__SOURCE RECORDS__.
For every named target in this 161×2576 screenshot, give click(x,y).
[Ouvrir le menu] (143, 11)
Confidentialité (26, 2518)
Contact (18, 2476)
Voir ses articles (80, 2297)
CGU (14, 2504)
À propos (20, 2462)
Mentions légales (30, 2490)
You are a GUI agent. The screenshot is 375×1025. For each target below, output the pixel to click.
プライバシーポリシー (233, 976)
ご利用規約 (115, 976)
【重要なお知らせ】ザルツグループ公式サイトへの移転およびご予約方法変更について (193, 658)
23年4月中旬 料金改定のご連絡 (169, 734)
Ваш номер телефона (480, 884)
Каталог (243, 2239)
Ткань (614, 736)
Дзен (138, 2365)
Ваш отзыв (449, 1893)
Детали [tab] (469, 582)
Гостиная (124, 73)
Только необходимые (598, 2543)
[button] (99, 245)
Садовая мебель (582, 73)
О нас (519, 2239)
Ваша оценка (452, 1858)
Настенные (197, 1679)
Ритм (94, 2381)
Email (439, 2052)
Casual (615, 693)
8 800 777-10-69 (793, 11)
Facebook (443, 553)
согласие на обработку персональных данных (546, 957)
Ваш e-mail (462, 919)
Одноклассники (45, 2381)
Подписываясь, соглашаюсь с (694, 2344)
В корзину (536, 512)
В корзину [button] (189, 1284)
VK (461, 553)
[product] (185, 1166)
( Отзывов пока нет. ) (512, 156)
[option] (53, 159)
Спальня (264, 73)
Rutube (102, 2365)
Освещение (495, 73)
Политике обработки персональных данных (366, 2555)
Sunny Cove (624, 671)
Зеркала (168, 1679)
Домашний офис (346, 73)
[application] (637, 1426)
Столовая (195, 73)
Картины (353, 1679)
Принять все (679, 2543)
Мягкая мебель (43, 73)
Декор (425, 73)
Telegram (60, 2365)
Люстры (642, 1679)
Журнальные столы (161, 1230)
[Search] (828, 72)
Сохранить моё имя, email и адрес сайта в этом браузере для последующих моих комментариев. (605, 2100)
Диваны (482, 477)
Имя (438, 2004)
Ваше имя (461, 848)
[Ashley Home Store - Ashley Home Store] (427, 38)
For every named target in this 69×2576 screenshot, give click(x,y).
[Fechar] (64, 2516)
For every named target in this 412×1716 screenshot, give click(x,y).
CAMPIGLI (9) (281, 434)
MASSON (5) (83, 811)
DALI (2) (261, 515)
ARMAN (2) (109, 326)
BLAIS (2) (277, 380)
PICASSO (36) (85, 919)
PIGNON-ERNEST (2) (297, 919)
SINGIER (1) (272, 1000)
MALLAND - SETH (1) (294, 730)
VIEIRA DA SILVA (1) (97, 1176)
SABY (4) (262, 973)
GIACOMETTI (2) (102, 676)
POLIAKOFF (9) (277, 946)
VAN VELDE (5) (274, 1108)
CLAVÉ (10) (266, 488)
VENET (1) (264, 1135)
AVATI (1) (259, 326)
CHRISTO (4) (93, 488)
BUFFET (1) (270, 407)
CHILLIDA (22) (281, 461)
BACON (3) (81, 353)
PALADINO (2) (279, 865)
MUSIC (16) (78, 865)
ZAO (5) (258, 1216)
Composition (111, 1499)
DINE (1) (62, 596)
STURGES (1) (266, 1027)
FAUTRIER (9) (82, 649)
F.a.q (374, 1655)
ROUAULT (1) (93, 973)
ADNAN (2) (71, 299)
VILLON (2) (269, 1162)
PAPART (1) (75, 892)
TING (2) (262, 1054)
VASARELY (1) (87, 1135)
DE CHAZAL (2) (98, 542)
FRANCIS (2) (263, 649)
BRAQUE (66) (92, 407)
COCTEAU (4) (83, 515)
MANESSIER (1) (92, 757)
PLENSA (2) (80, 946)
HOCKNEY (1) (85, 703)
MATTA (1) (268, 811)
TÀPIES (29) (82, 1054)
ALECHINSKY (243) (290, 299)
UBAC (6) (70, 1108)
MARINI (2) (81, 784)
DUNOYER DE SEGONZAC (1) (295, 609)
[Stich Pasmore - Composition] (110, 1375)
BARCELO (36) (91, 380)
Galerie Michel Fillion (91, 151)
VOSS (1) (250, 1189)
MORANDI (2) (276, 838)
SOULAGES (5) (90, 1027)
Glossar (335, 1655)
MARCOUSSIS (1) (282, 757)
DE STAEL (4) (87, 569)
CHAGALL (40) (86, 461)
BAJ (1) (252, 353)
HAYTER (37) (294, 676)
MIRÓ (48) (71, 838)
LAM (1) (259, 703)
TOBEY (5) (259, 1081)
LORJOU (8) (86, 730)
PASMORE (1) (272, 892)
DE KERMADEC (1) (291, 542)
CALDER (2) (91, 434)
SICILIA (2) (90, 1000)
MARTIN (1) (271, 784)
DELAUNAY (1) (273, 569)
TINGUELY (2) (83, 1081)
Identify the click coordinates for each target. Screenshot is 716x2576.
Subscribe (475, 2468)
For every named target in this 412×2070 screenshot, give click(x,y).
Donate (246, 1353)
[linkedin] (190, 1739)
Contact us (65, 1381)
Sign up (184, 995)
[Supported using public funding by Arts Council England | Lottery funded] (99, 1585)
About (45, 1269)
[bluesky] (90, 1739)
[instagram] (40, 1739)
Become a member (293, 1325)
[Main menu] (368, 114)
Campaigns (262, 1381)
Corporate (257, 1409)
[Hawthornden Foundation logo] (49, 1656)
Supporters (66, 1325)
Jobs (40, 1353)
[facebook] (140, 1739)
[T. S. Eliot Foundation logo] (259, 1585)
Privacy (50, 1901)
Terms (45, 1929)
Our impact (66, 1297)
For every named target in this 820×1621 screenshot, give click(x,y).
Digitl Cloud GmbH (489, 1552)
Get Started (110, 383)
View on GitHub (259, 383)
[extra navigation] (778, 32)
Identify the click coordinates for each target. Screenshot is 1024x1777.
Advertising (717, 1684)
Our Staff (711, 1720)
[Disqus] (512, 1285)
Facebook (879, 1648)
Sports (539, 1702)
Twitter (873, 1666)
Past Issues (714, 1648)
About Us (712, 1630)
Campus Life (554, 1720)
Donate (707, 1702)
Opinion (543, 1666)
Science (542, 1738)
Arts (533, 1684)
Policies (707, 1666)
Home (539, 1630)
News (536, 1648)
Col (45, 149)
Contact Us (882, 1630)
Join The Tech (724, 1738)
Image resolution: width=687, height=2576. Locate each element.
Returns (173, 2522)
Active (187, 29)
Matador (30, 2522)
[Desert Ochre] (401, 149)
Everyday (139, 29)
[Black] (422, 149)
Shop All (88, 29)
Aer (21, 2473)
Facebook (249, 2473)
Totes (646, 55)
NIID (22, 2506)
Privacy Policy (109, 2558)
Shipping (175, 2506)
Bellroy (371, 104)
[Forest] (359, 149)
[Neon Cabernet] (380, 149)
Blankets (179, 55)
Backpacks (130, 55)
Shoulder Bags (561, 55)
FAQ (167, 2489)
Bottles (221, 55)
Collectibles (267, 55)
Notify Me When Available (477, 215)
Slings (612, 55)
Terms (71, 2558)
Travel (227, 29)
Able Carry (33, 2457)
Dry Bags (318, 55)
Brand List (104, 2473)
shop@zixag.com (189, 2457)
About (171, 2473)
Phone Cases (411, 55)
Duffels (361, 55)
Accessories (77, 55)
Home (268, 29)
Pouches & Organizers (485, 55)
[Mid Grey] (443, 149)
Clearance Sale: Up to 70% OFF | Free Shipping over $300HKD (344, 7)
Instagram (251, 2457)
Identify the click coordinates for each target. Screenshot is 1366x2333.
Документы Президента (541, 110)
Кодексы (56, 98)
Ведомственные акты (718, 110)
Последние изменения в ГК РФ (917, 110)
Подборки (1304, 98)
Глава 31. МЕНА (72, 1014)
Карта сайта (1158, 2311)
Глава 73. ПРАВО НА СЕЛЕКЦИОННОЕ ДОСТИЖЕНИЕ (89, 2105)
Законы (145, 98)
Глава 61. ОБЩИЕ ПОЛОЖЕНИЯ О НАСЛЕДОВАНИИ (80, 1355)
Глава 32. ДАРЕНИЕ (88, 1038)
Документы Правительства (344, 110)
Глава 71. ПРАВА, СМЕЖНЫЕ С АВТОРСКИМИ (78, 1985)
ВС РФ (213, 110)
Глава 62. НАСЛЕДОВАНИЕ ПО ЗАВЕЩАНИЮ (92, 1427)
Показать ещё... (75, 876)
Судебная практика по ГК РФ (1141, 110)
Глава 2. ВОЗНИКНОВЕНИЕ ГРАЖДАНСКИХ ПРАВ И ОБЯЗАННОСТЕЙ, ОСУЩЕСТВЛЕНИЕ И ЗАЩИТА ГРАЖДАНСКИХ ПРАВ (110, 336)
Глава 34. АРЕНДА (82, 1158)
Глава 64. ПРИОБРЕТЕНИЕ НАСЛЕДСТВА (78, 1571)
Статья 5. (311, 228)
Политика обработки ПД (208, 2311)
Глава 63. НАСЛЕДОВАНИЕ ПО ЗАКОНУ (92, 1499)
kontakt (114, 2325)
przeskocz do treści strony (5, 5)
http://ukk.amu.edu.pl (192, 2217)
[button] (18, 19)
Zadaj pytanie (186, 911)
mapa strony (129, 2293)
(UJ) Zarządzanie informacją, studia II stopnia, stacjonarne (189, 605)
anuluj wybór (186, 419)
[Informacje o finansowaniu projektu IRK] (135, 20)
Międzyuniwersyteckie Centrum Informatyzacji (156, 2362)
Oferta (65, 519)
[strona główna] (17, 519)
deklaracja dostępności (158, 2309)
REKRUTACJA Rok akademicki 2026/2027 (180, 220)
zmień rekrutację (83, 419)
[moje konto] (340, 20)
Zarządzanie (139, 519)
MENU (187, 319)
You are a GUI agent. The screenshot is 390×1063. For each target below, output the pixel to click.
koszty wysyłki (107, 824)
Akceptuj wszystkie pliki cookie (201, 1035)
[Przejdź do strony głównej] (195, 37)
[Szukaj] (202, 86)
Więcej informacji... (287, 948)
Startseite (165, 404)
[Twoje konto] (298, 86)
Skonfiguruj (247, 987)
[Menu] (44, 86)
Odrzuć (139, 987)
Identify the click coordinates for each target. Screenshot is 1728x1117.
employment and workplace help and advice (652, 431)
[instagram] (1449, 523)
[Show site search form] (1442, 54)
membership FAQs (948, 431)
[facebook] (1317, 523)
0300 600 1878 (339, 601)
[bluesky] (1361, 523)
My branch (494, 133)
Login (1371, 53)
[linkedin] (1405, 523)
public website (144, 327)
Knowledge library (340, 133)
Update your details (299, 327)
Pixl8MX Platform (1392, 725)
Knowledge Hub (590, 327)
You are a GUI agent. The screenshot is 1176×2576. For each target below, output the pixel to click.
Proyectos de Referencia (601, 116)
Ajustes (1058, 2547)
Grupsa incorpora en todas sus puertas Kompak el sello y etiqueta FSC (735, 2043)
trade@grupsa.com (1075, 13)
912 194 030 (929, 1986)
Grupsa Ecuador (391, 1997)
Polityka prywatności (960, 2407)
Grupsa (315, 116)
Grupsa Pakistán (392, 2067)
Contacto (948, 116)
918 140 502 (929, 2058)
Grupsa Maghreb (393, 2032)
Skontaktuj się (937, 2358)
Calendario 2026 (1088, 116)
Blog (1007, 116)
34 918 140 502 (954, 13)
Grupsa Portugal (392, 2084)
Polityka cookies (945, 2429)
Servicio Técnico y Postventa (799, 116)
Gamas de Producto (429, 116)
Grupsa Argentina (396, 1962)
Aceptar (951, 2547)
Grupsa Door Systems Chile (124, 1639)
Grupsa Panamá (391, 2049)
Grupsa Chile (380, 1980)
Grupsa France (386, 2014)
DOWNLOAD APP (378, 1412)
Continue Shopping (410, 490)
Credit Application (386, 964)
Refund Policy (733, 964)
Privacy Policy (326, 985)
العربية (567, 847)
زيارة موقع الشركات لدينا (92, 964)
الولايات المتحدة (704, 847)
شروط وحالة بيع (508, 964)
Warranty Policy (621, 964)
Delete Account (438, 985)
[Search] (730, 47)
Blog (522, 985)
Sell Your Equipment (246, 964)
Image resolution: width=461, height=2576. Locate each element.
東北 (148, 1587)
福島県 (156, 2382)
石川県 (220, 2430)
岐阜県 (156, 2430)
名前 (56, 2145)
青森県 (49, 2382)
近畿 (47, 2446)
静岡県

__PROBLEM DESCRIPTION__. Copy out only the lines running from the beginning of the data to the line with "[Ashley Home Store", both ends included.

__ANSWER TO THIS PROBLEM__.
For every named target in this 161×2576 screenshot, give click(x,y).
[Ouvrir le menu] (143, 11)
Confidentialité (26, 2518)
Contact (18, 2476)
Voir ses articles (80, 2297)
CGU (14, 2504)
À propos (20, 2462)
Mentions légales (30, 2490)
You are a GUI agent. The screenshot is 375×1025. For each target below, output the pixel to click.
プライバシーポリシー (233, 976)
ご利用規約 (115, 976)
【重要なお知らせ】ザルツグループ公式サイトへの移転およびご予約方法変更について (193, 658)
23年4月中旬 料金改定のご連絡 (169, 734)
Ваш номер телефона (480, 884)
Каталог (243, 2239)
Ткань (614, 736)
Дзен (138, 2365)
Ваш отзыв (449, 1893)
Детали [tab] (469, 582)
Гостиная (124, 73)
Только необходимые (598, 2543)
[button] (99, 245)
Садовая мебель (582, 73)
О нас (519, 2239)
Ваша оценка (452, 1858)
Настенные (197, 1679)
Ритм (94, 2381)
Email (439, 2052)
Casual (615, 693)
8 800 777-10-69 (793, 11)
Facebook (443, 553)
согласие на обработку персональных данных (546, 957)
Ваш e-mail (462, 919)
Одноклассники (45, 2381)
Подписываясь, соглашаюсь с (694, 2344)
В корзину (536, 512)
В корзину [button] (189, 1284)
VK (461, 553)
[product] (185, 1166)
( Отзывов пока нет. ) (512, 156)
[option] (53, 159)
Спальня (264, 73)
Rutube (102, 2365)
Освещение (495, 73)
Политике обработки персональных данных (366, 2555)
Sunny Cove (624, 671)
Зеркала (168, 1679)
Домашний офис (346, 73)
[application] (637, 1426)
Столовая (195, 73)
Картины (353, 1679)
Принять все (679, 2543)
Мягкая мебель (43, 73)
Декор (425, 73)
Telegram (60, 2365)
Люстры (642, 1679)
Журнальные столы (161, 1230)
[Search] (828, 72)
Сохранить моё имя, email и адрес сайта в этом браузере для последующих моих комментариев. (605, 2100)
Диваны (482, 477)
Имя (438, 2004)
Ваше имя (461, 848)
[Ashley Home Store - Ashley Home Store] (427, 38)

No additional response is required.